Material for this task:

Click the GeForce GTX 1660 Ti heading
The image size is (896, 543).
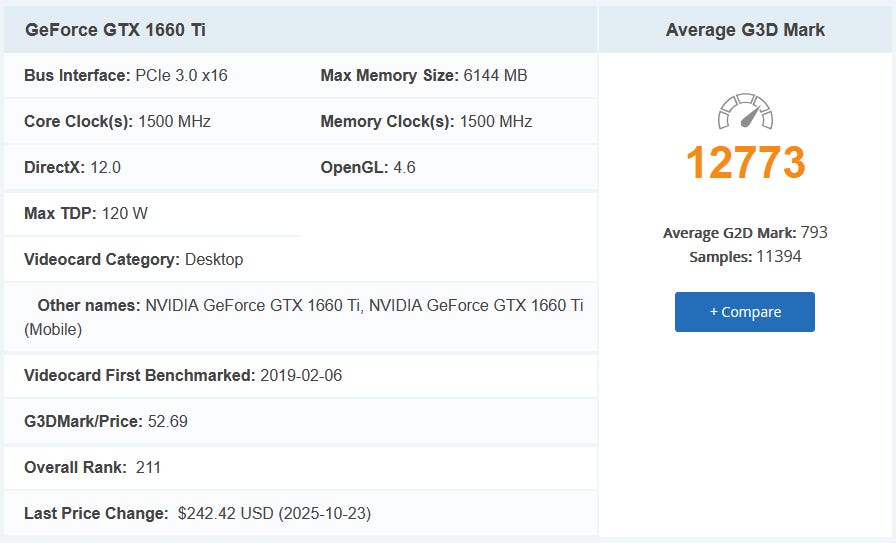tap(115, 29)

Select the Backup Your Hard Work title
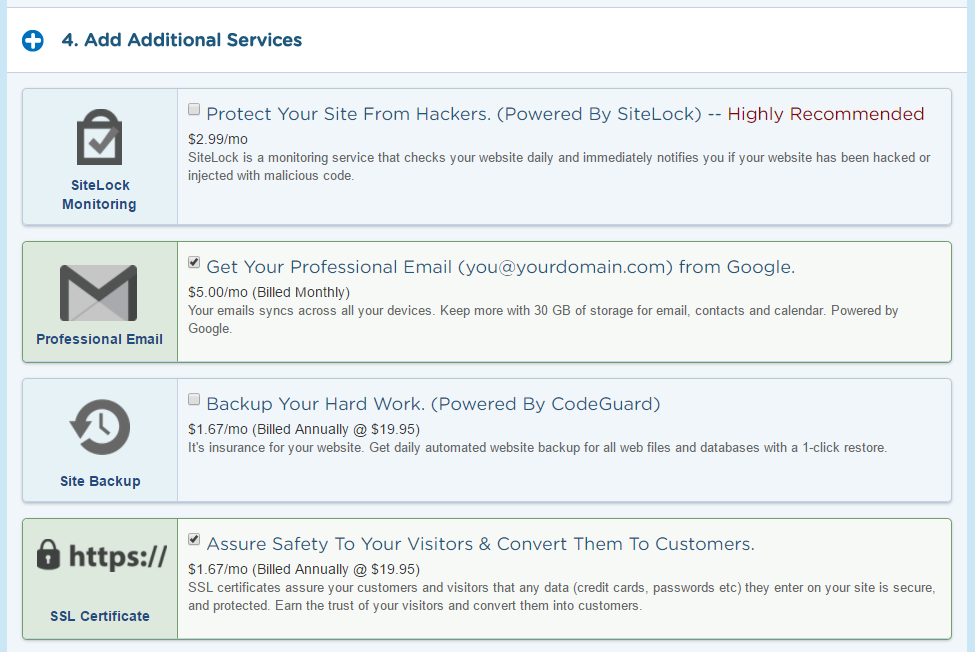(x=433, y=404)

About this exercise:
Give the entries above again exactly, minus their pictures.

Finished task:
Click the GeForce GTX 1660 Ti heading
The image size is (896, 543).
tap(115, 29)

Select the Backup Your Hard Work title
(x=433, y=404)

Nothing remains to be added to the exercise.